Personal and mixed-use costs – any private element of motoring, phone, home office or travel that is not wholly and exclusively for the private tenancy.
The capital element of buy to let mortgage repayments, only interest is potentially deductible, and even that is now restricted to a tax credit rather than full deduction.
Fines and penalties – for example civil penalty notice amounts, which HMRC will not treat as an allowable expense.
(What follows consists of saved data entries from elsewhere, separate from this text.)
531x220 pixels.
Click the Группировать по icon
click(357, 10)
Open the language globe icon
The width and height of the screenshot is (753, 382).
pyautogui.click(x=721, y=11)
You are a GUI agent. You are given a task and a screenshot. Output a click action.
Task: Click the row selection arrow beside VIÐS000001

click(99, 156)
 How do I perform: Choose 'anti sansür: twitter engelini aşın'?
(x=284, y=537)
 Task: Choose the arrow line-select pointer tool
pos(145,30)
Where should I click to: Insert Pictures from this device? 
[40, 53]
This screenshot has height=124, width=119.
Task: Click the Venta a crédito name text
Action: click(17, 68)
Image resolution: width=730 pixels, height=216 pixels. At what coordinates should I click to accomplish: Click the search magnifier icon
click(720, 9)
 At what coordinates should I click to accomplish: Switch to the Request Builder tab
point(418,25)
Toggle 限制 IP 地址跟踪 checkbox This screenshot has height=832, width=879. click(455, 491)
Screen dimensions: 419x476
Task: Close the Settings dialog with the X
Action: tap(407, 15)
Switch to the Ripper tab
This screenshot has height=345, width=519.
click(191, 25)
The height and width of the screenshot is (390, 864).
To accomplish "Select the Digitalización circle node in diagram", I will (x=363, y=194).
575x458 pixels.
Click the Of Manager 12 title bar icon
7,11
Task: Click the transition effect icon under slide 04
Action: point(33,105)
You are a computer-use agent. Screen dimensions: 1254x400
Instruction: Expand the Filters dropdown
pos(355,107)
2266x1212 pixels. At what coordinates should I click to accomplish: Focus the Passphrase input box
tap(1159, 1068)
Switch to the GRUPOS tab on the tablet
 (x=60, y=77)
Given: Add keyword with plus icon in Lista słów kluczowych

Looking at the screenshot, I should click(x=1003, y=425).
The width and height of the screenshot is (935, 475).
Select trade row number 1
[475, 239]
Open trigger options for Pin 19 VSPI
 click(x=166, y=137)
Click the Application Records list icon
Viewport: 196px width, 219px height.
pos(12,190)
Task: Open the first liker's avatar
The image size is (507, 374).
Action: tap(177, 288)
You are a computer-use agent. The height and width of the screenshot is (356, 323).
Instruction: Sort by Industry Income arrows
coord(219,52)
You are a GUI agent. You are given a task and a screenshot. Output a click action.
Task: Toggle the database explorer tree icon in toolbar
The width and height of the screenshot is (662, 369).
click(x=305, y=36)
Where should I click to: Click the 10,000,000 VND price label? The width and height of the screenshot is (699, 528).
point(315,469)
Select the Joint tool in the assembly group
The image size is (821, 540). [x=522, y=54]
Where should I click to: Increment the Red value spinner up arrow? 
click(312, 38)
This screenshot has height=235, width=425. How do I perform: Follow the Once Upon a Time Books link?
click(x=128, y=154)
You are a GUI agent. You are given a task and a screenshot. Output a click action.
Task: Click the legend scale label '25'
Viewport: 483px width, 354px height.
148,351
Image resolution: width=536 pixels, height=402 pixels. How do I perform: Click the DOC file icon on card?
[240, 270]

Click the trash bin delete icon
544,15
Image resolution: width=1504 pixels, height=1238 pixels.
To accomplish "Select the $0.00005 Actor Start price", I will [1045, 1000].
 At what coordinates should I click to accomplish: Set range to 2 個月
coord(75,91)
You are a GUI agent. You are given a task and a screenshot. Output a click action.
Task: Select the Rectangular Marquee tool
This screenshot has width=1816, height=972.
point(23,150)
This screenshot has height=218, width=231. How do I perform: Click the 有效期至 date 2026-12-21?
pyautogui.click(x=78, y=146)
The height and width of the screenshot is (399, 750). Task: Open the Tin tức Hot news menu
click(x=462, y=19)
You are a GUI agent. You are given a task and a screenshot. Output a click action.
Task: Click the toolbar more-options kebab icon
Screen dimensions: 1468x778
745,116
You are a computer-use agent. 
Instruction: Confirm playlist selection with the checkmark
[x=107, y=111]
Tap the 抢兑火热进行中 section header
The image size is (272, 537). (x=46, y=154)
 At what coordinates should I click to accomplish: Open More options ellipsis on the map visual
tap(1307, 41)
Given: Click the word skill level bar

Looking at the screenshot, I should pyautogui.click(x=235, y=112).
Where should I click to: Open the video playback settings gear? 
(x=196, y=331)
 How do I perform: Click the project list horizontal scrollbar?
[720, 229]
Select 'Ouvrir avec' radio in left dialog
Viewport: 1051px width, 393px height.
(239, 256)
Under the Renters’ Rights Act, higher rental standards, fit for human habitation, Awaab’s Law duties and energy efficiency rules (including MEES and Higher rate efficiency standards (HRAD)) will often require a mix of revenue repairs and non-allowable capital upgrades. You cannot simply re-badge non-allowable spending as “fees” to tenants – that would usually fall foul of the permitted payments and prohibited payments rules. Also see Allowable Expenses.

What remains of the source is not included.